**YOUR TASK:**
What lines in the records below mention "computer"? List them all.

======== EXTRACTED ENTRIES

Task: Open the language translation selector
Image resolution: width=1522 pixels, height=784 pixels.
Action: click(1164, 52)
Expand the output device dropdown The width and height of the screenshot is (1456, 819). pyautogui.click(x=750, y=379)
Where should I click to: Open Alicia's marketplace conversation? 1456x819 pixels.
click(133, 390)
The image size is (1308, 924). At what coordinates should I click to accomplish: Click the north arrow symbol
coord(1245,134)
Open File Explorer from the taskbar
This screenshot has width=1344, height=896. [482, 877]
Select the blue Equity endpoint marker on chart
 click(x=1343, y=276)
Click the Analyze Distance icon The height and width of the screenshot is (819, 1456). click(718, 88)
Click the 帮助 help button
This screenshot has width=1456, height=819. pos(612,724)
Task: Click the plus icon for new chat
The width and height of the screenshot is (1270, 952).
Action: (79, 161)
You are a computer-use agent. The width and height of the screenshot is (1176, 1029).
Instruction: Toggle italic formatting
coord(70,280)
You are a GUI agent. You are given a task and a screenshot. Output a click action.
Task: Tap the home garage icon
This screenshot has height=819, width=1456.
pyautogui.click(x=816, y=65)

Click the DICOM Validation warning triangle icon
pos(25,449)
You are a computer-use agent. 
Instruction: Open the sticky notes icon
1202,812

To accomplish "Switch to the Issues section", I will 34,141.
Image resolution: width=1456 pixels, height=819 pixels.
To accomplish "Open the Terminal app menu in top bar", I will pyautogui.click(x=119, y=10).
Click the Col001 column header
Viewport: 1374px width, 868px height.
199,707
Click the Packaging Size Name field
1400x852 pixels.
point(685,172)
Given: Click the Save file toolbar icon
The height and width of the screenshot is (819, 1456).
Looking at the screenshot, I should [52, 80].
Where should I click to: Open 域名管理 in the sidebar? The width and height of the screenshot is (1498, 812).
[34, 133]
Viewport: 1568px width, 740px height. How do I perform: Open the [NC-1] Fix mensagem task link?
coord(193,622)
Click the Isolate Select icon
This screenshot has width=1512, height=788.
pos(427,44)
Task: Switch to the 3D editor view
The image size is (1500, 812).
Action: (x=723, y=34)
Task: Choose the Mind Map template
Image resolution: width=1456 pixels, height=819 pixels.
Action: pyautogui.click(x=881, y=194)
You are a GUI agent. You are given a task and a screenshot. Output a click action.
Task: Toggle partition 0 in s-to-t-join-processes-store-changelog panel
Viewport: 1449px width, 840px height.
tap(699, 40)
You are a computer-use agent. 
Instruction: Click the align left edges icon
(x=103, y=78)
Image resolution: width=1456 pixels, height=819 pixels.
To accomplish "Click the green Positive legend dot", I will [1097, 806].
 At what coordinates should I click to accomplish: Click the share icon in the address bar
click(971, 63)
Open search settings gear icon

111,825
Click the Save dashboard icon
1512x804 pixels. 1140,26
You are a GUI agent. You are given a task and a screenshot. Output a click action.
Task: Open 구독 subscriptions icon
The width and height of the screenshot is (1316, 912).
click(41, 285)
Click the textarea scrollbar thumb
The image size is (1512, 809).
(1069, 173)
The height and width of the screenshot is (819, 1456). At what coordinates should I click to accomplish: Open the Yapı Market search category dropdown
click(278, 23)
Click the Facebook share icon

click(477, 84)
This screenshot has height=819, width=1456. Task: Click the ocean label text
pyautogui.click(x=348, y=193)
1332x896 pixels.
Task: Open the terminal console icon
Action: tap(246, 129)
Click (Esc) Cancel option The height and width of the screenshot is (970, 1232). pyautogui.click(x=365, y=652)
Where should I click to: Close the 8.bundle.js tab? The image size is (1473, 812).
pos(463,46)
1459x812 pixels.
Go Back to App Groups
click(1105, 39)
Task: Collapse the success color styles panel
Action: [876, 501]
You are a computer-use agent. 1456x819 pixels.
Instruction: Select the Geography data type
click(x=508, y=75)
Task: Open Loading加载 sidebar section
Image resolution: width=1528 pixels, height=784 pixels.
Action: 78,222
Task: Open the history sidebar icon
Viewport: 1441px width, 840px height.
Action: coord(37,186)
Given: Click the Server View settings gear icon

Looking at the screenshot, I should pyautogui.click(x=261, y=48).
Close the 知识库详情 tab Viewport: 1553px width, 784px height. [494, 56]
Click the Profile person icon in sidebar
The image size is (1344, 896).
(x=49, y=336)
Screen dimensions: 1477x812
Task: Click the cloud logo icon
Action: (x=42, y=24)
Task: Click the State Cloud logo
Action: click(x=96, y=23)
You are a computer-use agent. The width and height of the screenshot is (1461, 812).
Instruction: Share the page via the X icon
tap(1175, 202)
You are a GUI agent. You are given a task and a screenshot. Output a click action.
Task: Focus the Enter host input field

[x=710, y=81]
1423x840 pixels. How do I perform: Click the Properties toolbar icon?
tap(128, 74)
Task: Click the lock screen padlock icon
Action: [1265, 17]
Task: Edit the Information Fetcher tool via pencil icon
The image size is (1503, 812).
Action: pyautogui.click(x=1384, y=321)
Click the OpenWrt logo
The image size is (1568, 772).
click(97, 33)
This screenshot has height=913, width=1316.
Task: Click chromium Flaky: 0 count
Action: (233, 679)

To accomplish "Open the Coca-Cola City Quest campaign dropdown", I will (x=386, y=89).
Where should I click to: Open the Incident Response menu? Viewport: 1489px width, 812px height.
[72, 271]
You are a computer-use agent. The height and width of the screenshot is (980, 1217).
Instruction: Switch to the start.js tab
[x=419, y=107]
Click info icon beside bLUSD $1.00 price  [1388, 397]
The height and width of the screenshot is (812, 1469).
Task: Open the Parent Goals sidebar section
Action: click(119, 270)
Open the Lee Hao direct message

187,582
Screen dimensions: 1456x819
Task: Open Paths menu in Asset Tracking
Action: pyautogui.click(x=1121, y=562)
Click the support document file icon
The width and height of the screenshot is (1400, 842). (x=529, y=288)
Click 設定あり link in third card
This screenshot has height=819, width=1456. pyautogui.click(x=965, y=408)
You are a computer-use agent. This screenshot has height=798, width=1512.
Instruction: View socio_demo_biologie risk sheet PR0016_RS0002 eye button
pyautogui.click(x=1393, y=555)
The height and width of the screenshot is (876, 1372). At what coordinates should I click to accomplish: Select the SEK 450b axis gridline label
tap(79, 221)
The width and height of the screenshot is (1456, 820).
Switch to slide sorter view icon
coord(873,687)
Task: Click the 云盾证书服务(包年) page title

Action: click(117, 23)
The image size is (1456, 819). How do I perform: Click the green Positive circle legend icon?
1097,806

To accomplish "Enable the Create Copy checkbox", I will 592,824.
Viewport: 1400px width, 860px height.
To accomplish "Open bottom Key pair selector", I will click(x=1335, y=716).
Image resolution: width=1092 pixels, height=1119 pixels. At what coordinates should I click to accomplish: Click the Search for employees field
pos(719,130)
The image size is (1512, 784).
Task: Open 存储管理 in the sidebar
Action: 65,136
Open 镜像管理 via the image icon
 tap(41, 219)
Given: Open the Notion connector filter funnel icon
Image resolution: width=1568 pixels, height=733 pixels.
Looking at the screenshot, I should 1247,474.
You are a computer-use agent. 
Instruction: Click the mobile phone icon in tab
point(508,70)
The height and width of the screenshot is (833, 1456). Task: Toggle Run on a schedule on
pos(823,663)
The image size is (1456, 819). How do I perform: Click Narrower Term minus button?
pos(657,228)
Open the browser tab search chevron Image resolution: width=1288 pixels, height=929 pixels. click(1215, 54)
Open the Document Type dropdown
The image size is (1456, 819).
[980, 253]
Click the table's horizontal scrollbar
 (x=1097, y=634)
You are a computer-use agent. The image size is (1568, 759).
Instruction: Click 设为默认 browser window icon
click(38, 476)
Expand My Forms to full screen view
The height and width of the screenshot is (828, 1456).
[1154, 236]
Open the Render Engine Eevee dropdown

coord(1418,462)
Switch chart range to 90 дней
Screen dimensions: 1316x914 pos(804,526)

================

**YOUR SOLUTION:**
You are a computer-use agent. The width and height of the screenshot is (1176, 1029).
You are a computer-use agent. 
You are a computer-use agent. 
You are a computer-use agent. 1456x819 pixels.
You are a computer-use agent. The width and height of the screenshot is (1461, 812).
You are a computer-use agent. The height and width of the screenshot is (980, 1217).
You are a computer-use agent. This screenshot has height=798, width=1512.
You are a computer-use agent. 
You are a computer-use agent. The image size is (1568, 759).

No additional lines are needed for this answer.